### [DIRECTIONS]
Under this line are the records; repeat exactly the lines starting at the one containing "Show next graph with right chevron" and ending at the one containing "Reset code using the undo arrow icon", omitting pictures.

### [MATERIAL FOR THIS EXERCISE]
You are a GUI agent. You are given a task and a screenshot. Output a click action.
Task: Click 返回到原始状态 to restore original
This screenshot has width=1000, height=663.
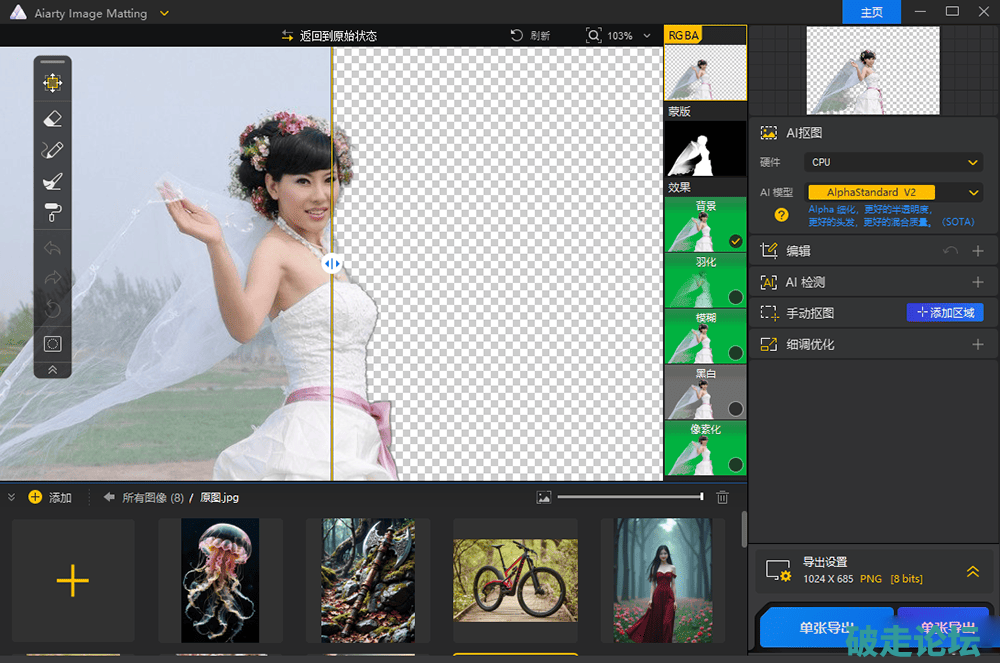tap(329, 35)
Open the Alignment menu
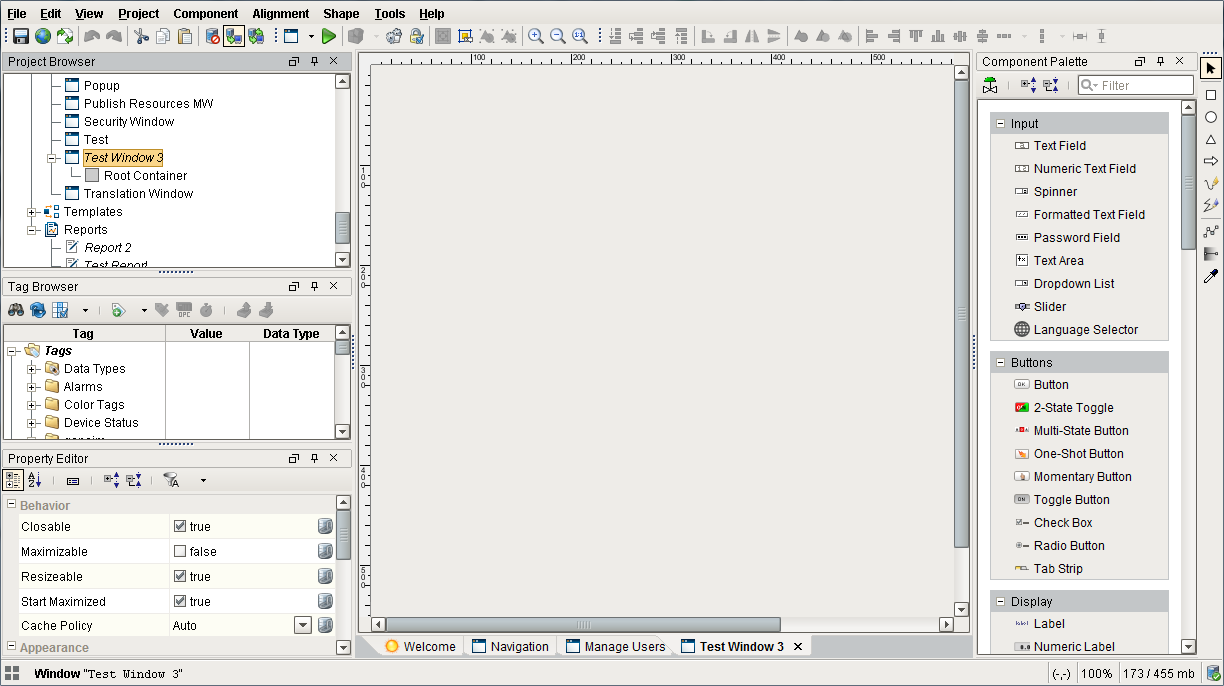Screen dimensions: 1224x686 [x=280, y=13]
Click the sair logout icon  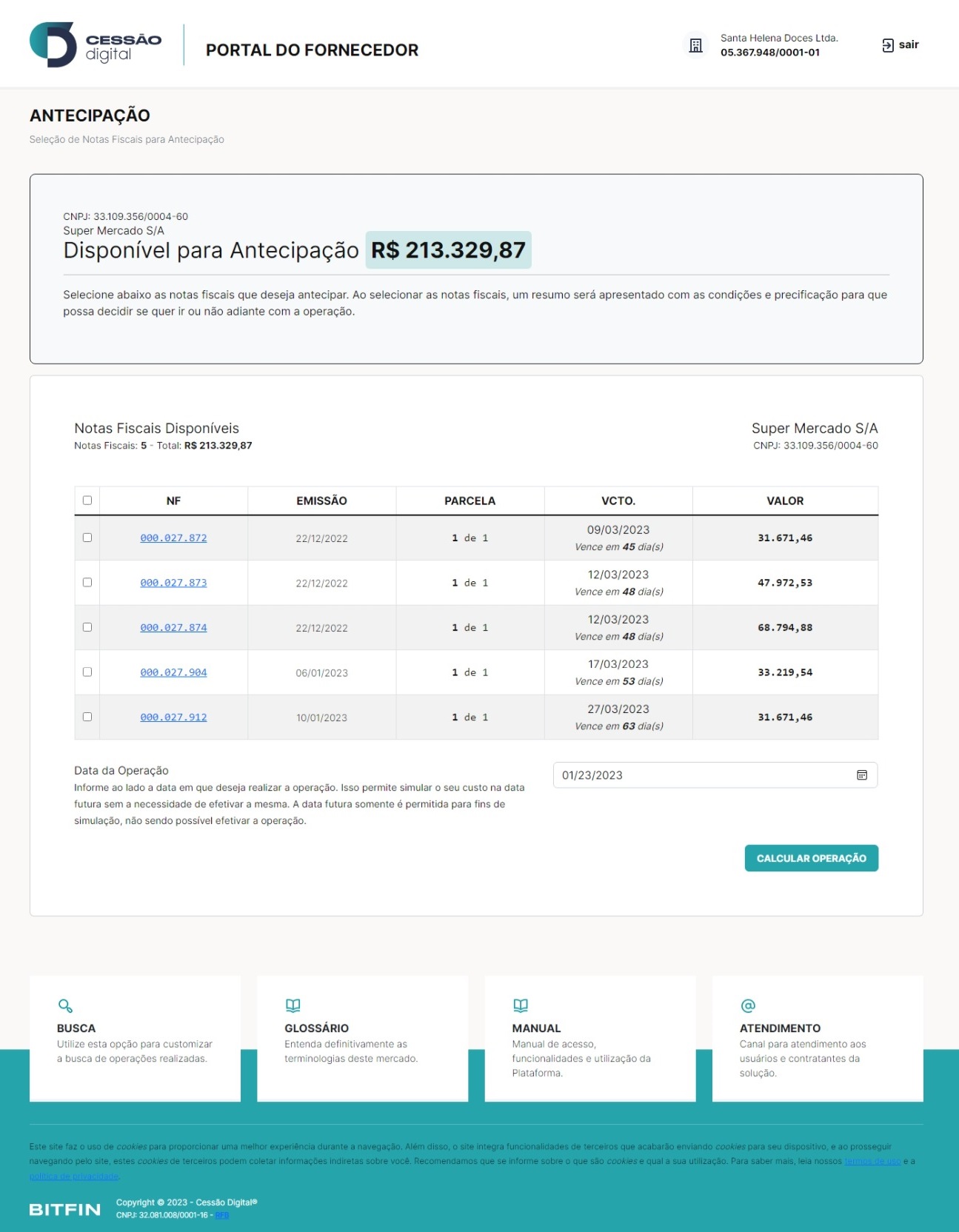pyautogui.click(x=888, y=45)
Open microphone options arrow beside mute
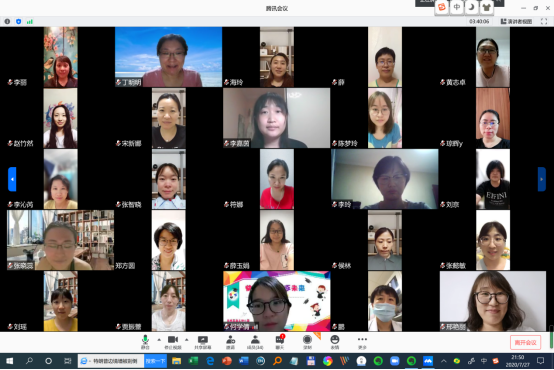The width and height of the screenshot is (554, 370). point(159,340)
--
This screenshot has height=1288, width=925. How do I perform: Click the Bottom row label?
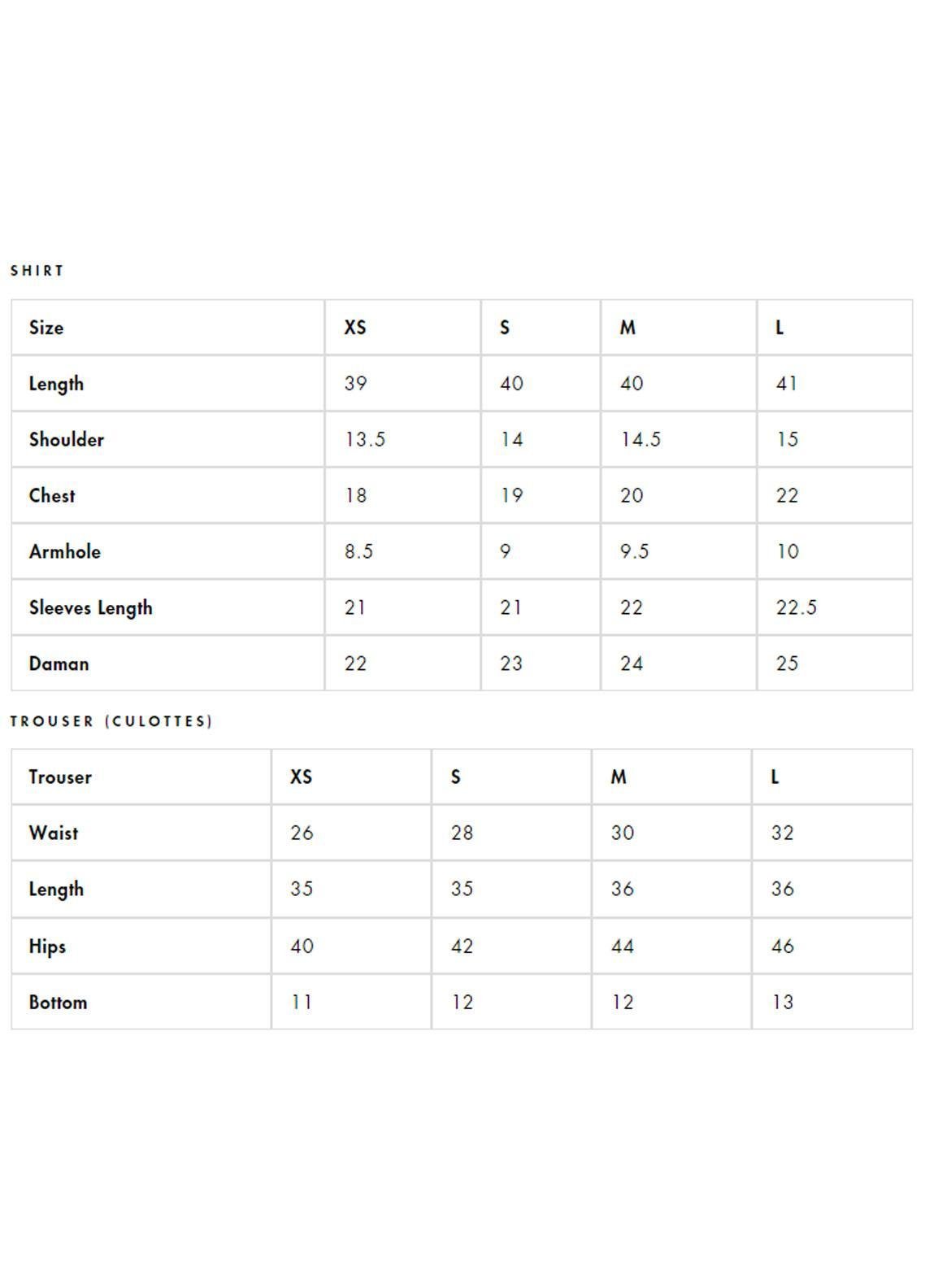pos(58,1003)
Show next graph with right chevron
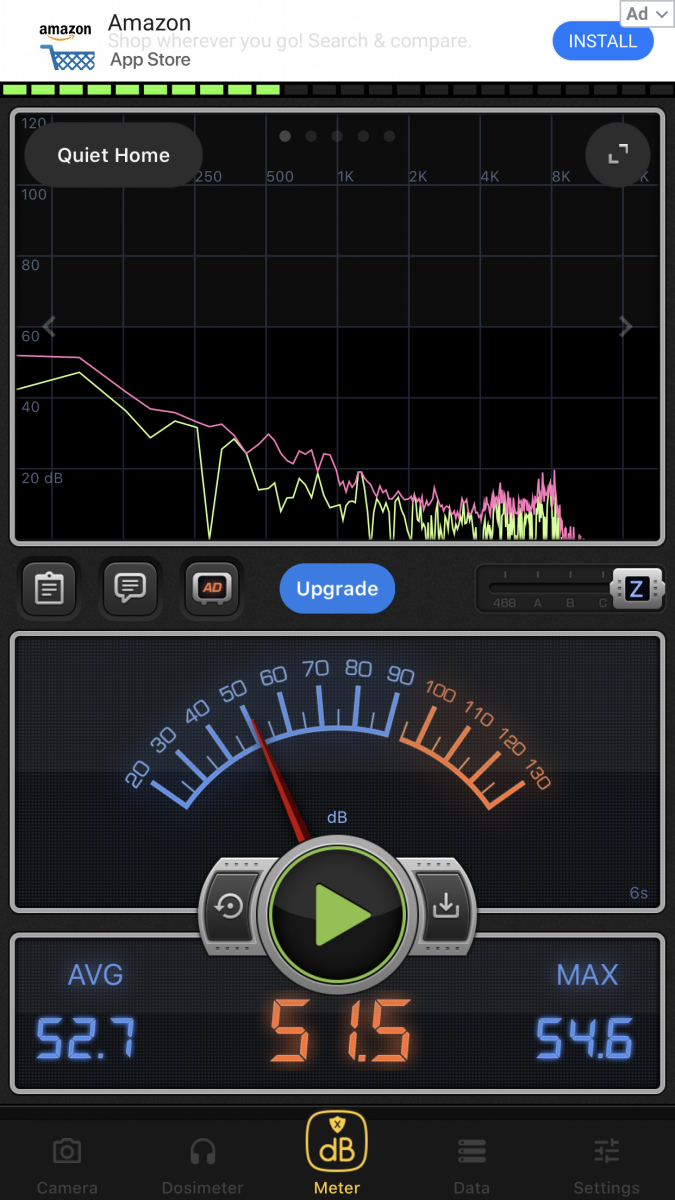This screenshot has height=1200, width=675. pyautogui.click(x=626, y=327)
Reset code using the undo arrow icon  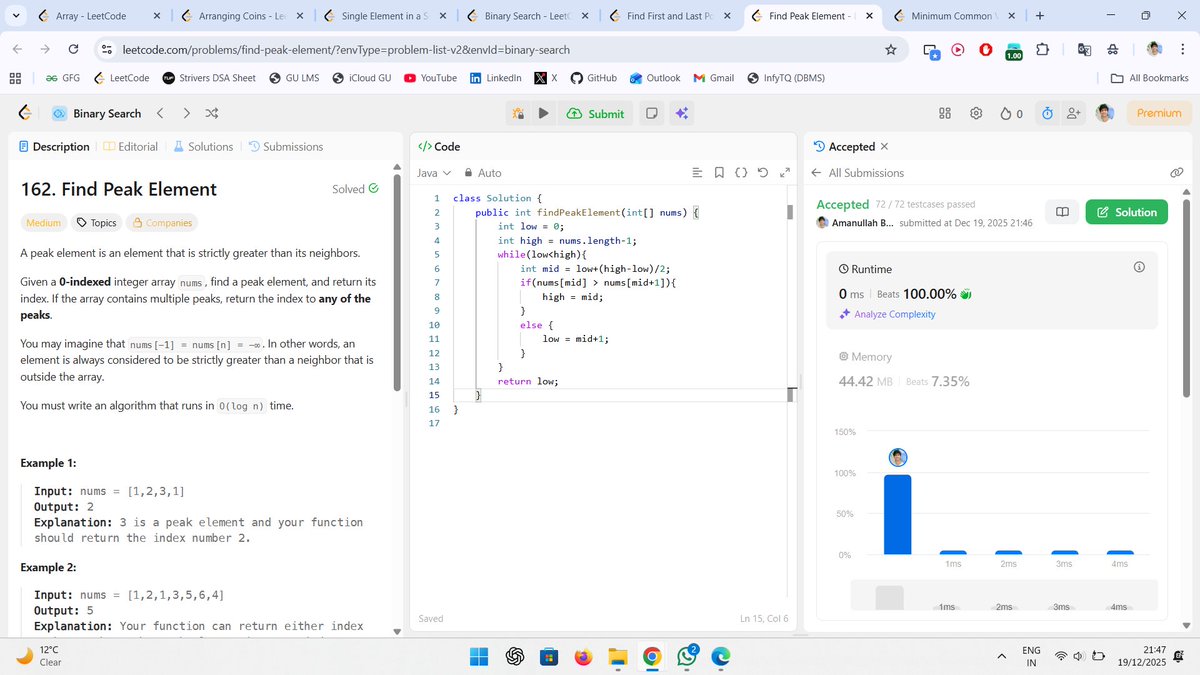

### [EXERCISE OUTPUT]
Show next graph with right chevron
This screenshot has height=1200, width=675. pyautogui.click(x=626, y=327)
Reset code using the undo arrow icon  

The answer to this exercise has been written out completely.